Now where does the current model of trade unionism fit? It is actually no more relevant to Lalor’s world than it is to ours. Yes, the mass unionism which began in the last decades of the 19th century and which flourished was in most respects a necessity and a social good, yet it was of its time. That model fits the transitions of that era, to broad-acre farming, deep-lead mining and large-scale industrial production, but it would not have worked on the alluvial fields in the 1850s and it certainly has no place in the “Anarcho Syndicalist” 21st century. The union movement of 2016 is a mere vestige of the workers’ associations of the past. So small are it memberships, we might well avoid dealing with them at all if not for the sponsorship of disruptive, anti-national tendencies and their efforts in suppression of dissent against the globalising, neoliberal order. The worker of 2016 could be motivated by a fraternal and exclusive guild if it was in his interests; he might even be motivated to rebellion like the men of Ballarat if, like them, he stood to profit — and if syndication of common financial interests could result from his activism. What he will not cop is the universalist dogma and so-called “social justice”, the upturned noses of the bourgeois university-bred union officials and the exhortations to Give! Give! Give! from “Pork Chop” shoppies and shirkers who have never swung a hammer or lain awake at night worrying about outstanding accounts.

 

Eureka was not about social justice, in crude terms it was about maximising profit, there was no mass movement of oppressed workers only temporary syndication of independent small businessmen who saw some alignment of interests with the fellow on the next claim over. So who may claim the right to fly the Southern Cross? It cannot be the old, irrelevant ACTU affiliates who still pig-headedly regard the majority — the independent workers and small businessmen — as class enemies and whose officials are barely to be considered workers in any sense of the word. I would argue that the Australia First Party has more right in the matter as it embraces the small businessman and the independent worker, the cottage industry, and promotes a regime of trade protection, domestic production for domestic consumption, and a “sky’s the limit” attitude to building the common wealth of the nation.

 

We Nationalists are different to the bloated, moribund political parties and unions with their out of date ideas on “equality” and “social justice.
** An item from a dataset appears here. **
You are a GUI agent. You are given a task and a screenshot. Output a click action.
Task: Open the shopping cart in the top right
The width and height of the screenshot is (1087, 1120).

We fix our eyes on the horizon; we focus on the emerging technologies and means of production — and the merging systems of networking and neighbourhood scale syndication. We as Nationalists accept that the age of mass manufacturing and agricultural production may well be over; that with technology such as digital printing, highly affordable plant and machinery, and open-source distribution of ideas and technological progress via the internet will give rise to a new era of cottage industry. Outsourcing of production to mum and dad workshops and all the other myriad distribution and logistical cogs in the wheel of the new marketplace will require a new type of workers’ movement, an “open source” movement if you will. So yes, we Nationalists have the right to fly the Southern Cross as the champions of the REAL working class majority; the independent worker; the small-time syndicalist; the Mum and Dad workshop; and the speciality producers of fine foods and luxury goods.

More broadly we embrace the free-thinker, the innovator, the open source nature of the digital age and we defend the freedoms of our age while resisting the manifold, creeping restrictions and impositions inherent in the present neoliberal order. We carry forth the true symbolism of Eureka; the resistance to the state’s attempts to compromise our independence and freedom to do business; to form syndicates; make profits on our own terms; and the slapping away of the grasping hand of “Old Privilege” as our sage Henry Lawson would have it.”